Horace McCoy: decir lo que hay que decir
He dejado para el final a Horace McCoy (Tennessee, 1887- Los Ángeles, 1955), autor quizás más conocido por la tantas veces nombrada Acaso los caballos no matan, o por el retrato del mundo de la mafia de Despídete del mañana (qué grande James Cagney en la película) pero que forma parte de mi Olimpo particular gracias a Los sudarios no tienen bolsillos (Akal, Traducción de Ignacio Orozco). Héroe de la Primera Guerra Mundial, en la que participó como paracaidista de la aviación de EE UU, McCoy trabajó 11 años como periodista deportivo, no como un forofo maltratador de palabras, sino como un cronista de primera y ese pulso se nota para bien en sus novelas.

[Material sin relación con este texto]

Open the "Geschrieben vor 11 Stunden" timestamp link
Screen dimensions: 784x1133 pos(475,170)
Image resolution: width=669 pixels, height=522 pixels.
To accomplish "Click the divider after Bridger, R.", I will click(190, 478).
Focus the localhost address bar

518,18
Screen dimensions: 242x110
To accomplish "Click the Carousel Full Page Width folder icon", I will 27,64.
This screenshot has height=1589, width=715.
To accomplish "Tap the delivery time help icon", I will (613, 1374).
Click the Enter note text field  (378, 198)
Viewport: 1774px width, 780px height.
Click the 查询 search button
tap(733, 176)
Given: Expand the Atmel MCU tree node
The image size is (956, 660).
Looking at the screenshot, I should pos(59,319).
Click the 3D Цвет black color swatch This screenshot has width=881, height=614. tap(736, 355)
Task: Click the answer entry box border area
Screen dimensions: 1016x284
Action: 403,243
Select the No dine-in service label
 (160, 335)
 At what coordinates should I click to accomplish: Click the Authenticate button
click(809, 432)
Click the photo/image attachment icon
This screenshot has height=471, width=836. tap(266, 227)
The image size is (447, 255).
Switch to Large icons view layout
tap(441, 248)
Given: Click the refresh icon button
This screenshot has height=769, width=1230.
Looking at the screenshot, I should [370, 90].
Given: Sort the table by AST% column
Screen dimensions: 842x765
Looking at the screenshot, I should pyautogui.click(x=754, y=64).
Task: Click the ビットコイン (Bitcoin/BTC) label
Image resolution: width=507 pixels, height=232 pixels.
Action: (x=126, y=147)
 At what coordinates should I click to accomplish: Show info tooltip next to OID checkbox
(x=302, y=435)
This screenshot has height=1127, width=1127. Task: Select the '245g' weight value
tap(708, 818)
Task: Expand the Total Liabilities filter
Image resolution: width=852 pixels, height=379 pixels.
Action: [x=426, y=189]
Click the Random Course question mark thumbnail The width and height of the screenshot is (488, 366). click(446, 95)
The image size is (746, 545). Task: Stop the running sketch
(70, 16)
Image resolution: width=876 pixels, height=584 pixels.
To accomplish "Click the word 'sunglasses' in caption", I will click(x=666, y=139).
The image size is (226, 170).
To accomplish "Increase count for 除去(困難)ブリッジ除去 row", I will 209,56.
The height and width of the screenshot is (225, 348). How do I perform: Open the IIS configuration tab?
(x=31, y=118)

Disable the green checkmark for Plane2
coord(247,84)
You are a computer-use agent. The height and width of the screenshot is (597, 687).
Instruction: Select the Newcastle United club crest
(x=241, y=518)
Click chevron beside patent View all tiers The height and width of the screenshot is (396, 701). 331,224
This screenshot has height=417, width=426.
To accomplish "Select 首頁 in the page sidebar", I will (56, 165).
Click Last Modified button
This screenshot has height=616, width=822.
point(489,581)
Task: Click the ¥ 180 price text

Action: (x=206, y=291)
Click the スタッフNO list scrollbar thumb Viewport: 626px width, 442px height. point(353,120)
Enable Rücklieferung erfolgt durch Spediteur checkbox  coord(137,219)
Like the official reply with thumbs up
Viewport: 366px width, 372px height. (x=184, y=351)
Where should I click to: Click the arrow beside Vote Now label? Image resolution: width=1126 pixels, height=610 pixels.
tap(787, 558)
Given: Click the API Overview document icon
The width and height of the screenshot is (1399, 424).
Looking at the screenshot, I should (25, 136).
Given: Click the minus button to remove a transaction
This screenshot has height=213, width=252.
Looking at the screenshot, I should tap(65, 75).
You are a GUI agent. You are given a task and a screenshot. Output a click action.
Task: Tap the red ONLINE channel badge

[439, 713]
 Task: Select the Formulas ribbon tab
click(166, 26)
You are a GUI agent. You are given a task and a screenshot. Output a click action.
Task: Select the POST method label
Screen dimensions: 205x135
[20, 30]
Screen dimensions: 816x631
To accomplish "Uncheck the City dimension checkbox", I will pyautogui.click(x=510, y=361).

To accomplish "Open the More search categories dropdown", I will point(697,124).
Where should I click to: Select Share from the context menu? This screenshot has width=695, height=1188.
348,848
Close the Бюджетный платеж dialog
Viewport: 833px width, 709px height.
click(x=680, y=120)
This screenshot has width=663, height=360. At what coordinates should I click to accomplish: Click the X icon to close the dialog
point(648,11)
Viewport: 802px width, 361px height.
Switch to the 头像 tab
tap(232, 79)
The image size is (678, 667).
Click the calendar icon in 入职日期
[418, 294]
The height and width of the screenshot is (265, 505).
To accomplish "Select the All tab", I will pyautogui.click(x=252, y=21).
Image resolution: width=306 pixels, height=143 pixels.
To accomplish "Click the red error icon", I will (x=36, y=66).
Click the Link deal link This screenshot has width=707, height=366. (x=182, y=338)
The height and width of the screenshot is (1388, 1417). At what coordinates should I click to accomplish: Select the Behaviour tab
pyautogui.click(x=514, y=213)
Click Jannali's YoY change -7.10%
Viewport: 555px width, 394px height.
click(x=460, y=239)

Los sudarios no tienen bolsillos es la historia de Mike Dolan, un periodista frustrado porque el medio para el que trabaja no le publica una gran exclusiva y que decide hacer la guerra por su cuenta. Al frente de su propio semanario, Dolan denunciará las miserias del mundo que le rodea: grupos racistas con miembros de rancio abolengo, un oscuro médico de la clase alta con prácticas más que oscuras y otras corruptelas. Dolan se rebela contra todo eso y pronto siente la presión de quienes no quieren que nada de esto salga a la luz, gente que no duda en utilizar cualquier medio para ello.
Los sudarios no tienen bolsillos es una novela radical, directa, que llama a las cosas por su nombre, que grita fuerte contra las injusticias. Tan fuerte que no encontró editor en 1937 en Estados Unidos y tuvo que ser publicada al principio en Reino Unido. De hecho, no vio la luz en su país hasta 1948 y en una versión edulcorada. Si alguien se pregunta si está novela es negra la respuesta es sí, por los cuatro costados. Si alguien se pregunta si se trata de buena literatura, la respuesta es: ya les gustaría a muchos.
Lo dicho, podrían ser otros pero estos cuatro elegidos merecen ser rescatados. Pasen y lean.